Beyannamede geçen dönem Meclis’te kurulan uzlaşma komisyonda 60 madde üzerinde anlaşma sağlandığı halde muhalefet partileri nedeniyle bunların hayata geçirilemediğine vurgu yapıldı. Ve “milletten yetki istendi”.

“Yeni anayasa, Cumhuriyetimizin insan hakları ve demokrasi konularındaki kazanımlarını geleceğe taşıyacak; vesayetin izlerini tamamen silecektir. Yeni anayasa, insan onurunu, bireysel hak ve özgürlükler ile toplumsal meşruiyeti, sistemin ahlaki ve demokratik temeli kabul edecek; bireyin ve toplumun geleceğe dair beklentilerini karşılamak üzere tasarlanacaktır." denildi.
Beyannamede AK Parti’nin yeni anayayı bir parti, grup veya bir kesimin sorunu olarak değil, Türkiye’nin tarihsel meselesi olarak gördüğü belirtilerek, yeni anayasanın vesayetin izlerini tamamen sileceği vurgulandı.

Yeni anayasa dair beyannamede ayrıca şu ifadeler yer aldı:

“Yeni anayasa, milletimizin kültürel ve toplumsal çeşitliliğini tanıyan, herhangi bir etnik veya dini kimliğe referans yapmayan bir vatandaşlık tanımını esas alacaktır

Yeni anayasa, toplumun herhangi bir kesiminin dışlanmasına yol açacak değer yargıları ve siyasal tercihler barındırmayacaktır. Anayasamız tüm toplumu kucaklayan, kader birliğimizi yansıtan, demokratik denge ve denetim ilişkisini esas alan bir mahiyette hazırlanacaktır
Yeni anayasa, ortak değerleri ve çeşitlilik içinde birlik anlayışını esas alacaktır. Toplumsal hayatın ve siyasetin her alanını ayrıntılı bir biçimde düzenlemeyecek, her bir alanın kendi dinamiğinin ortaya çıkmasına imkân sağlayacaktır.”

Başkanlık sistemi ilk kez beyannamede


2011 seçimlerine giderken beyannamesinde başkanlık sisteminden bahsetmeyen AK Parti, Recep Tayyip Erdoğan’ın Cumhurbaşkanı seçilmesinin ardından sistemi tekrar tartışmaya açtı. Bu kez beyannamesinde başkanlık sistemine de ayrı bir başlık açtı.

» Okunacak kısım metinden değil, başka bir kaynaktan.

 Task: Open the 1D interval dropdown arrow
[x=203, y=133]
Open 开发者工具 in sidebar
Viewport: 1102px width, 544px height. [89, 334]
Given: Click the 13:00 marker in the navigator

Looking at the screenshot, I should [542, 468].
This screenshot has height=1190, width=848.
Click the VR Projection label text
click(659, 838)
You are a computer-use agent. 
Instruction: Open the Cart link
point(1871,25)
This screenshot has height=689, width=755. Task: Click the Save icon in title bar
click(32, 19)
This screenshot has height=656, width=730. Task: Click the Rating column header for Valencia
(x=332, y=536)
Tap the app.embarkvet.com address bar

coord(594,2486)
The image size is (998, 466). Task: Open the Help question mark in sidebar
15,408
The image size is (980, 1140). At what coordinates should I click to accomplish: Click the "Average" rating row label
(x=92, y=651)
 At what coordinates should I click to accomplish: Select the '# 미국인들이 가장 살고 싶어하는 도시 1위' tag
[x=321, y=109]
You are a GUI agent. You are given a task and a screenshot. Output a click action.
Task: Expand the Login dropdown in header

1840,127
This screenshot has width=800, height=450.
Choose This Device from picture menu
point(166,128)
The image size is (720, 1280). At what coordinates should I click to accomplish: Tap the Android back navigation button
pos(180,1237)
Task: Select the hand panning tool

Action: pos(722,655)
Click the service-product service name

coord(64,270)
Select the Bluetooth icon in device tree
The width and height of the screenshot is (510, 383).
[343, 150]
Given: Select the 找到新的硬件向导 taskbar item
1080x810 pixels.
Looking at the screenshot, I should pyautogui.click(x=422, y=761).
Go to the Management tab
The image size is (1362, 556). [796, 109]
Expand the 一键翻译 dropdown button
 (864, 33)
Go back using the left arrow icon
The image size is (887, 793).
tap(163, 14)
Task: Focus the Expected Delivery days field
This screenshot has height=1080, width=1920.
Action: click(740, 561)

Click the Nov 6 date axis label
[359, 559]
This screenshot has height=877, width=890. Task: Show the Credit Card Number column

Yeni anayasa taahhüdünün hemen ardından beyannamede yer verilen sistem “Yönetim Modeli ve Başkanlık Sistemi” başlığı altında anlatıldı. Ancak diğer başlıklarda ne yaptık, ne yapacağız gibi iki ayrı bölüm olmasına karşın, başkanlık sisteminin anlatıldığı bölümde ne yapacağız bölümü yer almadı.

“Yeni anayasa ile Türkiye’nin katılımcılığı ve çoğulculuğu esas alan ve etkili işleyen bir hükümet modeline kavuşmasını elzem görüyoruz.” denilen bölümde, mevcut sistemin parlamenter sistemin asgari demokratik gereklerini karşılamaktan uzak olduğu vurgulandı. Mevcut sistemin, Cumhurbaşkanı ve Başbakanın farklı siyasi geleneklerden gelmeleri durumunda, kriz üretme potansiyelini taşımaya devam ettiği belirtildi.

Beyannamede başkanlık sistemi ile ilgili olarak şu ifadeler yer aldı:

“AK Parti olarak, demokratik bir perspektifle yapılandırıldığında, parlamenter sistemle başkanlık sistemi arasında demokrasiye uyum açısından bir fark bulunmadığı kanaatindeyiz. Nitekim her iki sistemin de olumlu örneklerine rastlanabileceği gibi olumsuz örneklerine de rastlanabilir. Ancak bir yandan vesayetçi bir şekilde kurgulanarak demokratik doğasından koparılmış parlamenter sistemin yol açtığı siyasal istikrarsızlıklar, öte yandan Yeni Türkiye vizyonumuzun ihtiyaç duyduğu etkin ve dinamik yönetim dolayısıyla, başkanlık sisteminin daha uygun bir yönetim modeli olduğuna inanıyoruz.”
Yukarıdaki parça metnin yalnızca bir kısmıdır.